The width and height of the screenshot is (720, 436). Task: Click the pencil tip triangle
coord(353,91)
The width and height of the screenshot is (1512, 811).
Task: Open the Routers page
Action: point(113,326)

--- WHAT THE TASK REQUIRES ---
Copy the items above with "pencil tip" swapped for "pen tip", leaving every other character unchanged.

--- REPLY TO THE TASK ---
The width and height of the screenshot is (720, 436). Task: Click the pen tip triangle
coord(353,91)
The width and height of the screenshot is (1512, 811).
Task: Open the Routers page
Action: point(113,326)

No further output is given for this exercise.